For the sequential part of your program a good utilization of CPU caches is crucial for speed. Look into cache conscious algorithms and data structures.
For the parallel part, if such program is amenable to parallelization (remember both Amdahl's law and Gustafson's law), there are different kinds of parallelism to consider (they are not mutually exclusive):
Instruction-level parallelism: it is taken care by the hardware/compiler;
data parallelism:
bit-level: sometimes the acronym SWAR (SIMD Within A Register) is used for this kind of parallelism. For problems (or some parts of them) where it can be formulated a data representation that can be mapped to bit vectors (where a value is represented by 1 or more bits); so each instruction from the instruction set is potentially a parallel instruction which operates on multiple data items (SIMD). Especially interesting on a machine with 64 bits (or larger) registers. Possible on CPUs and some GPUs. No compiler support required;
fine-grain medium parallelism: ~10 operations in parallel on x86 CPUs with SIMD instruction set extensions like SSE, successors, predecessors and similar; compiler support required;
fine-grain massive parallelism: hundreds of operations in parallel on GPGPUs (using common graphic cards for general-purpose computations), programmed with OpenCL (open standard), CUDA (NVIDIA), DirectCompute (Microsoft), BrookGPU (Stanford University) and Intel Array Building Blocks. Compiler support or use of a dedicated API is required. Note that some of these have back-ends for SSE instructions also;
coarse-grain modest parallelism (at the level of threads, not single instructions): it's not unusual for CPUs on current desktops/laptops to have more then one core (2/4) sharing the same memory pool (shared-memory). The standard for shared-memory parallel programming is the OpenMP API, where, for example in C/C++, #pragma directives are used around loops. If I am not mistaken, this can be considered data parallelism emulated on top of task parallelism;
task parallelism: each core in one (or multiple) CPU(s) has its independent flow of execution and possibly operates on different data. Here one can use the concept of "thread" directly or a more high-level programming model which masks threads.

## Available data
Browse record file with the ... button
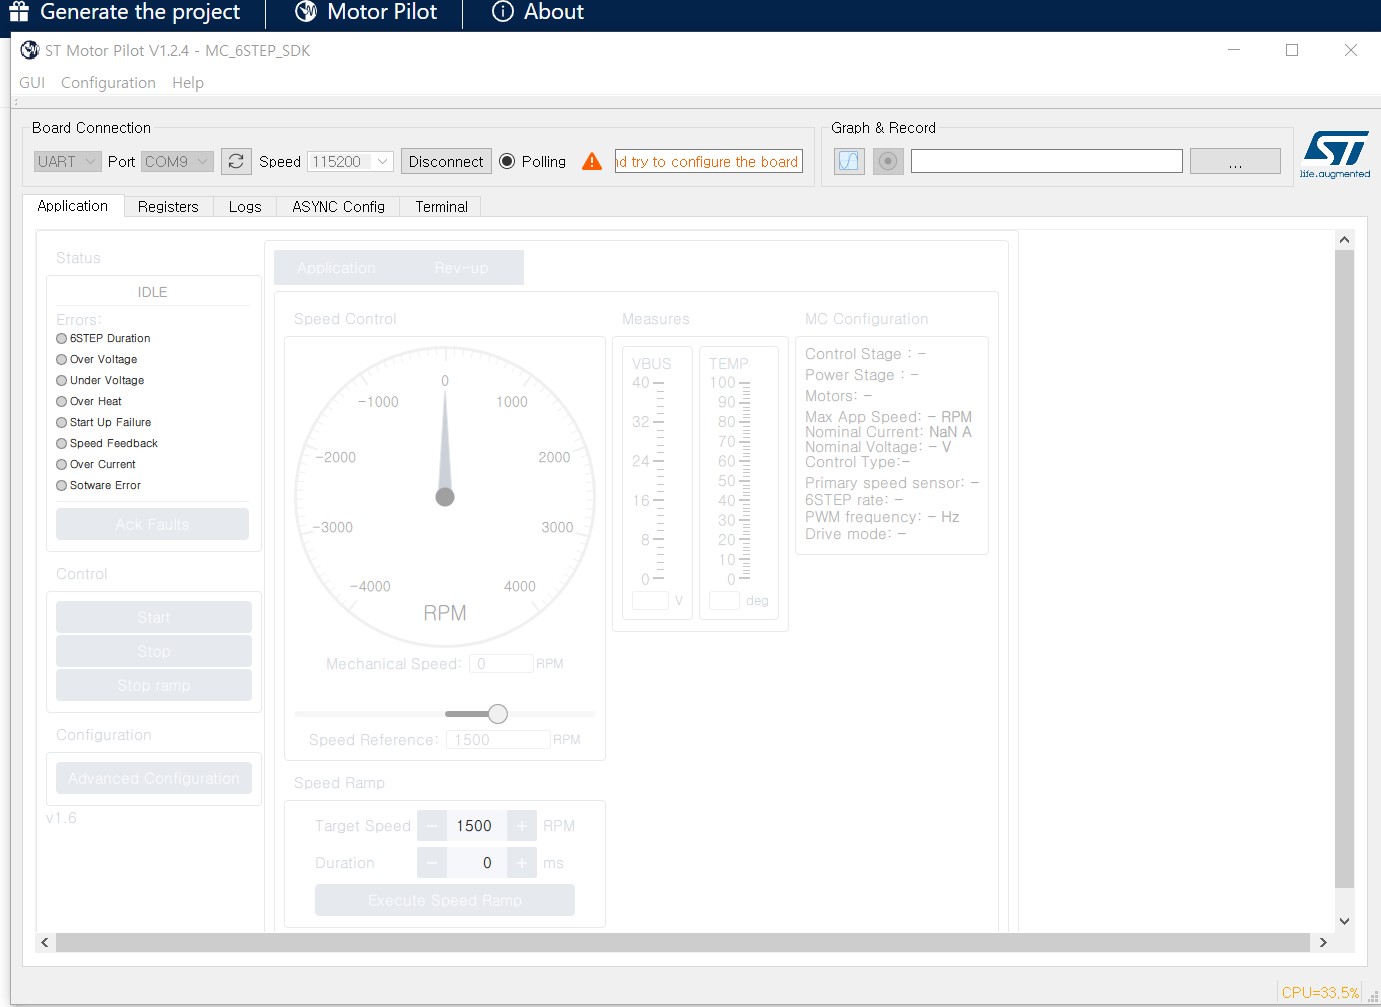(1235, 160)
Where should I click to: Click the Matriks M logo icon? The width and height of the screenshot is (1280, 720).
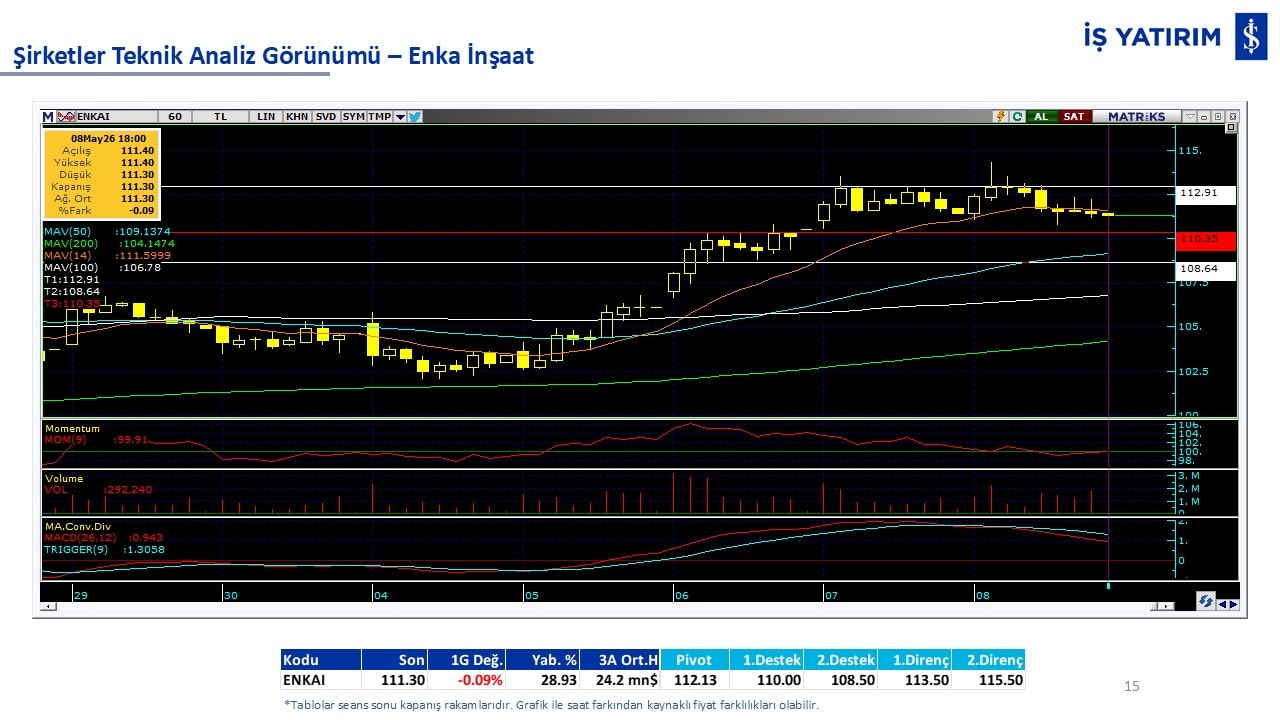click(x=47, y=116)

## Requests
1. Answer these from the text on program speed and parallelism, one line each.
(a) What is the standard for shared-memory parallel programming?
(b) What does the acronym SWAR stand for?
(c) What takes care of instruction-level parallelism?
2. Do these statements agree with the text on program speed and parallelism? For each, answer yes or no and quote the words that decide it.
(a) Bit-level parallelism requires compiler support.
(b) Fine-grain massive parallelism runs hundreds of operations in parallel on GPGPUs.
(c) The kinds of parallelism listed are mutually exclusive.
3. Pick up the text on program speed and parallelism after its last sentence and write what comes next.

## Set of answers
1.
(a) The OpenMP API.
(b) SIMD Within A Register.
(c) The hardware/compiler.

2.
(a) No: "No compiler support required"
(b) Yes: "hundreds of operations in parallel on GPGPUs"
(c) No: "they are not mutually exclusive"

3.
I will not go into details of these programming models here because apparently it is not what the OP needs.
I think this is enough for the OP to evaluate by himself how various languages and their compilers/run-times / interpreters / libraries support these forms of parallelism.

Just my two cents about DOS vs. Windows.
Years ago (something like 1998?), I had the same assumption.
I have some program written in QBasic (this was before I discovered C), which did intense calculations (neural network back-propagation). And it took time.
A friend offered to rewrite the thing in Visual Basic. I objected, because, you know, all those gizmos, widgets and fancy windows, you know, would slow down the execution of, you know, the important code.
The Visual Basic version so much outperformed the QBasic one that it became the default application (I won't mention the "hey, even in Excel's VBA, you are outperformed" because of my wounded pride, but...).
The point here, is the "you know" part.
You don't know.
The OS here is not important. As others explained in their answers, choose your hardware, and choose your language. And write your code in a clear way because now, compilers are better at optimizing code developers, unless you're John Carmack (premature optimization is the root of all evil).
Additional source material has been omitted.